C.R.C.P. 54(d) provides that costs shall be allowed as of course to the prevailing party. See § 13-16-108, C.R.S.2006. To prevail for purposes of C.R.C.P.54(d), the party must prevail on a significant issue in the litigation and achieve some of the benefits sought therein. Remote Switch Sys., Inc. v. Delangis, 126 P.3d 269 (Colo. App.2005). The number of claims upon which a party prevails and the amount awarded for such claims are not determinative of who is the prevailing party for purposes of awarding costs. Grynberg v. Agri Tech, Inc., 985 P.2d 59 (Colo.App.1999), aff'd, 10 P.3d 1267 (Colo.2000).
Where each of the parties can arguably be viewed as having prevailed in part, an award of costs is committed to the sole discretion of the trial court. Mackall v. Jalisco Int'l, Inc., 28 P.3d 975 (Colo.App.2001). In determining an award of costs, the court is to evaluate the relative strengths and weaknesses of each party's claims, the significance of each party's successes in the context of the overall litigation, and the time devoted to each claim. Archer v. Farmer Bros. Co., 90 P.3d 228 (Colo.2004).
At trial, the Parsons prevailed on the negligence and uninsured motorist claims, and Allstate prevailed on the bad faith, outrageous conduct, and Consumer Protection Act claims. It does not appear from the record the trial court conducted an analysis under Archer v. Farmer Bros. Co., supra. Hence, we remand to the trial court to reconsider the parties' motions for costs under the proper standard.

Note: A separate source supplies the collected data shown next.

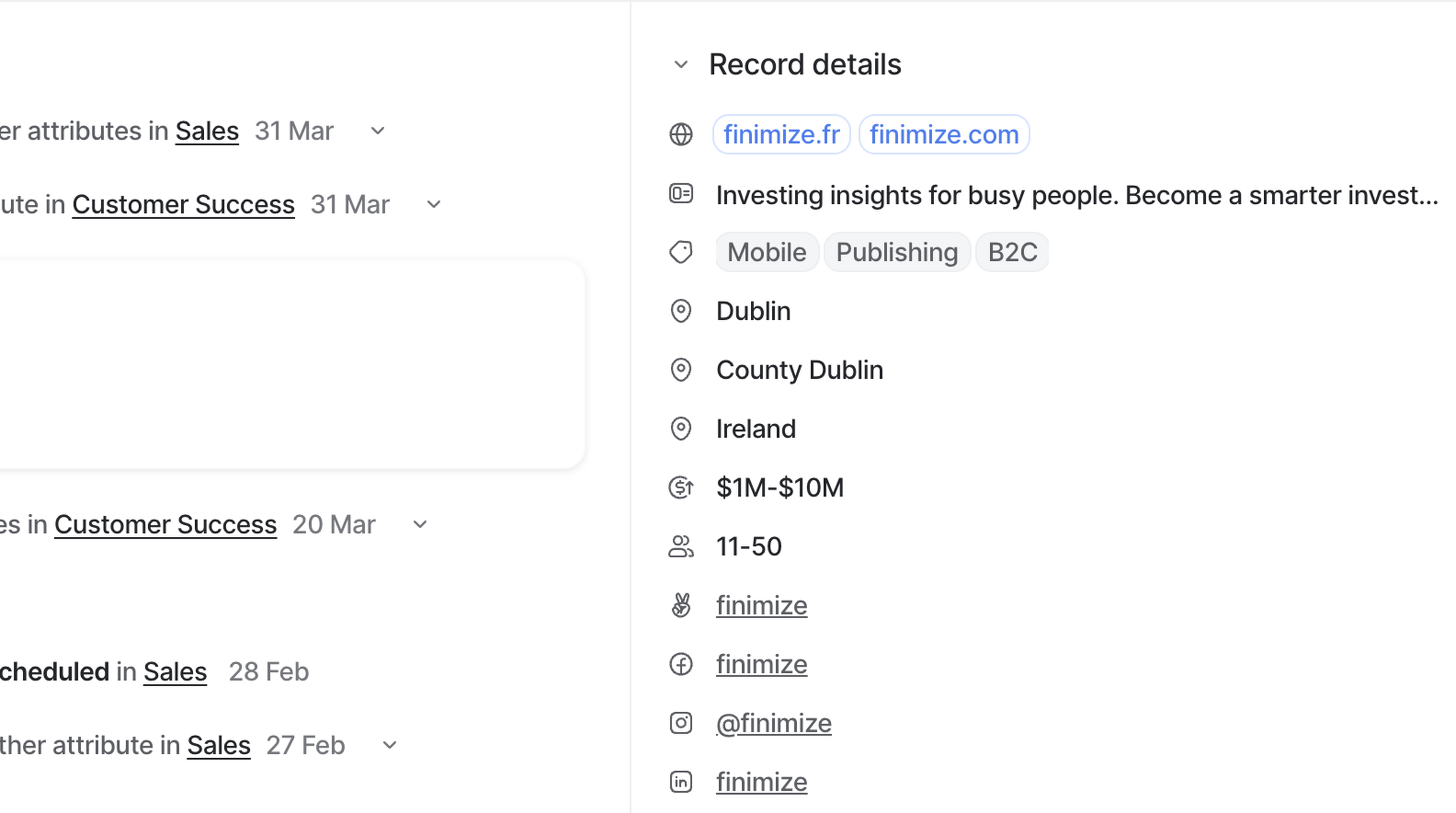Image resolution: width=1456 pixels, height=813 pixels.
Task: Expand Customer Success 20 Mar activity
Action: click(420, 525)
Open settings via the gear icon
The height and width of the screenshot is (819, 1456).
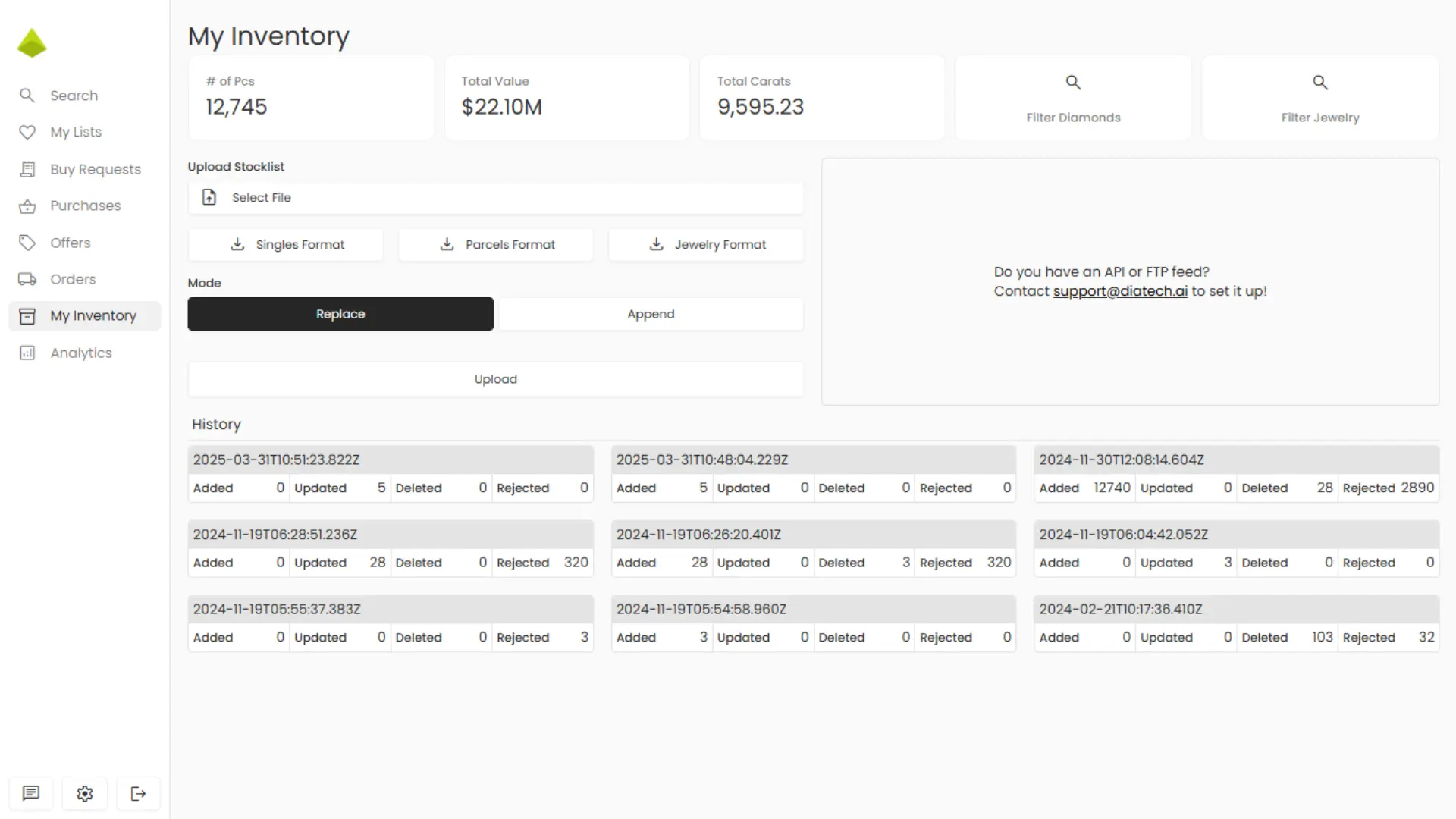tap(85, 793)
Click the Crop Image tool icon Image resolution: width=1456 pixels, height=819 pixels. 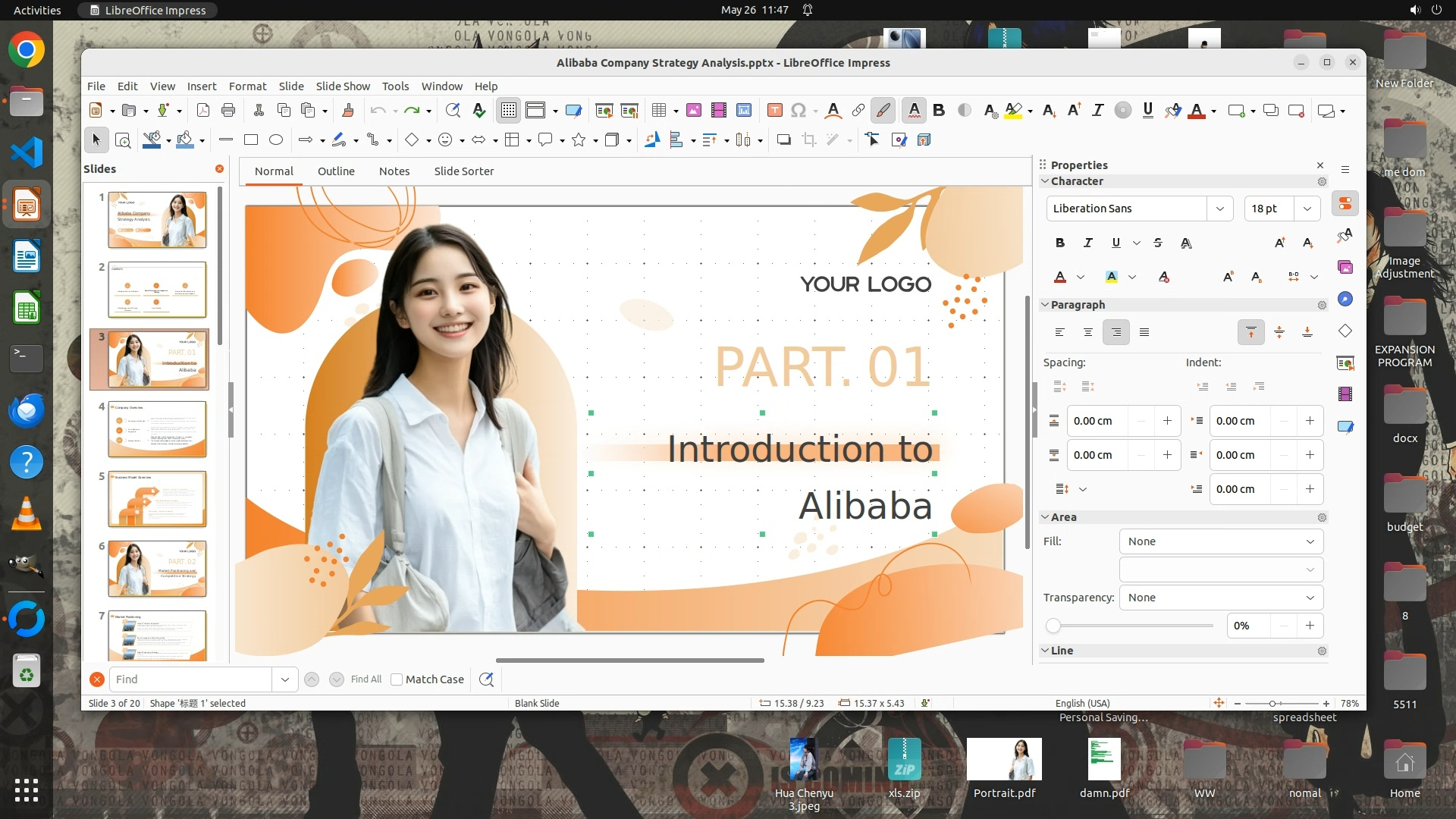pyautogui.click(x=809, y=140)
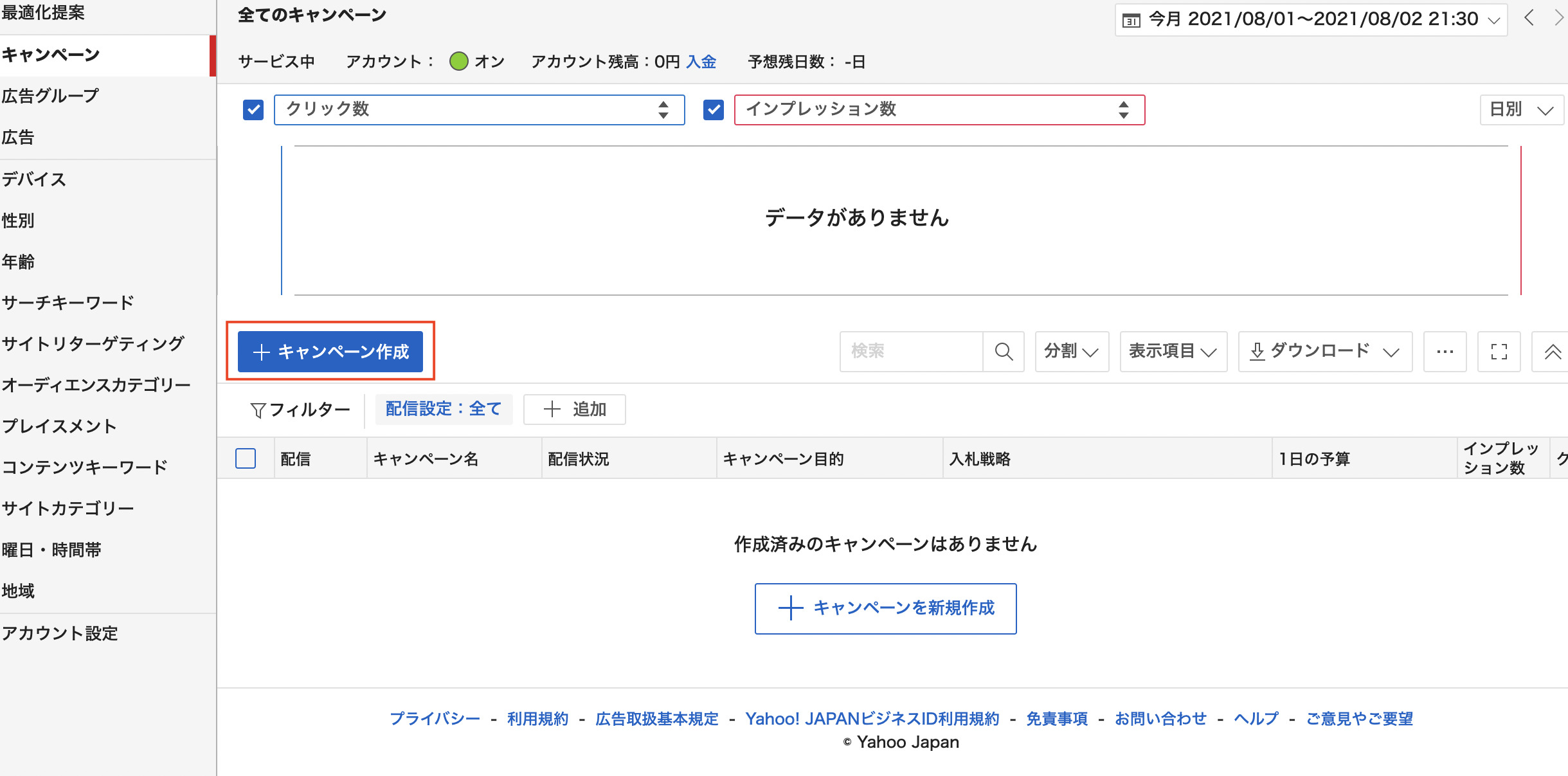The width and height of the screenshot is (1568, 776).
Task: Click the calendar icon in date range
Action: tap(1131, 21)
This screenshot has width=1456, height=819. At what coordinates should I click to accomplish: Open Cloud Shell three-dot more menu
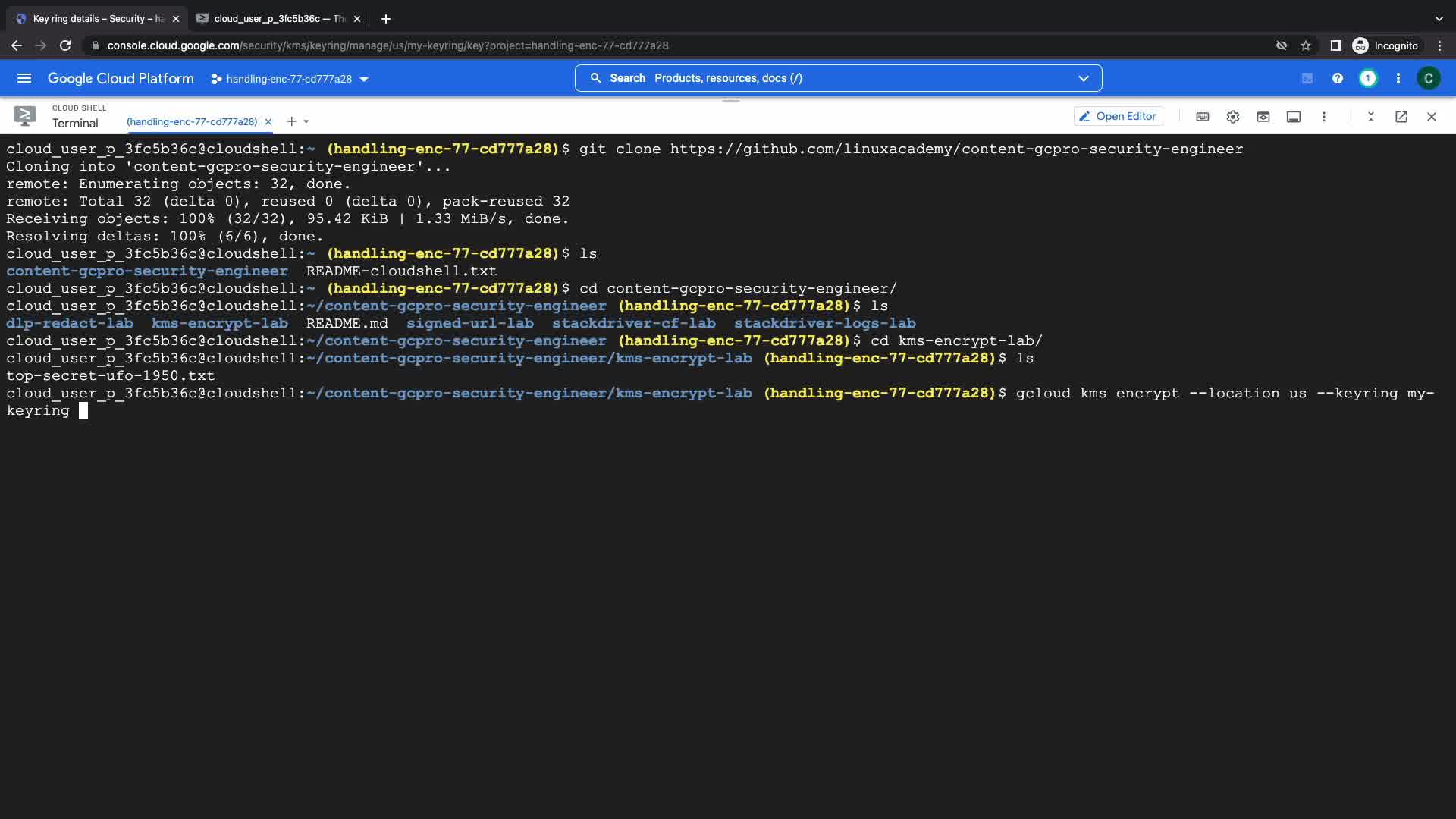1324,117
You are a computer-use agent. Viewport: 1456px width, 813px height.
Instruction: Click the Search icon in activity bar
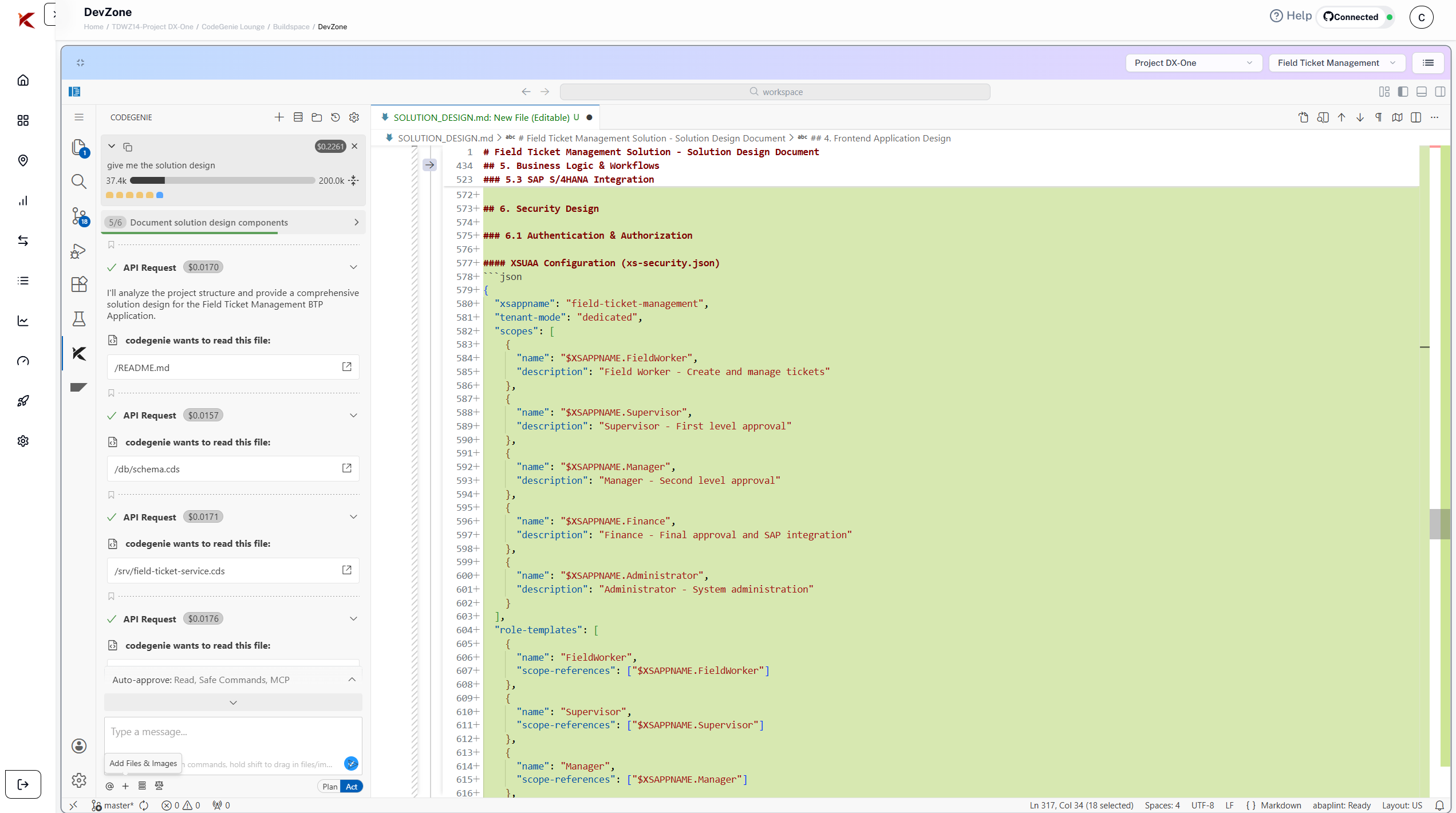tap(79, 181)
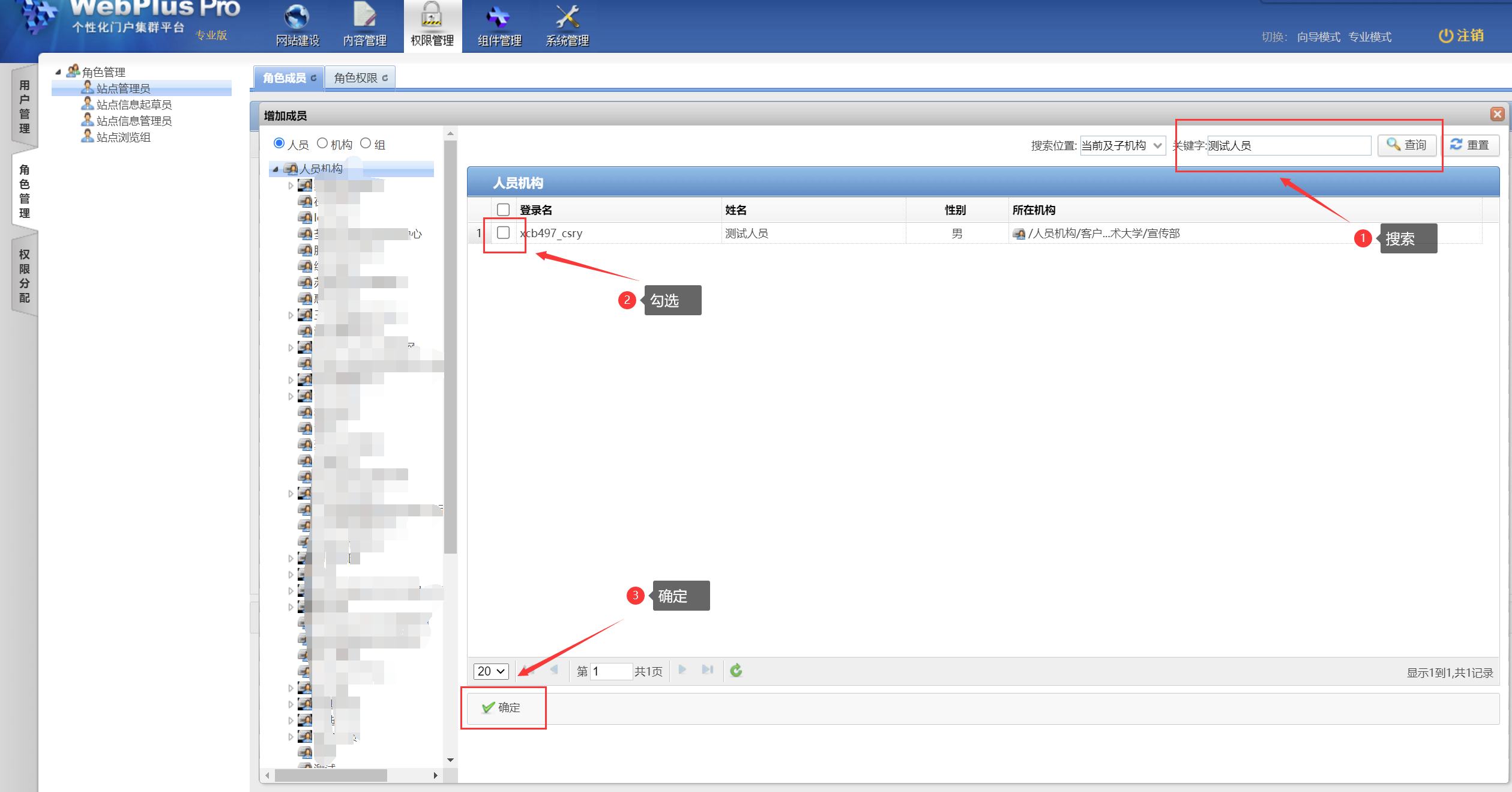Collapse the 人员机构 tree node
This screenshot has height=792, width=1512.
(x=276, y=169)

In light of the foregoing, it is unnecessary to address the other issues raised by the parties, as those issues would arise only should a retrial have been granted.
The judgment is reversed to the extent it denies judgment against the uninsured driver and to the extent it awards costs. The judgment is affirmed in all other respects. The case is remanded to the trial court for further proceedings on the entry of judgment against the uninsured driver and the parties' awards of costs.
Judge MÁRQUEZ and Judge NEY[*] concur.
NOTES
[*] Sitting by assignment of the Chief Justice under provisions of Colo. Const. art. VI, § 5(3), and § 24-51-1105, C.R.S.2006.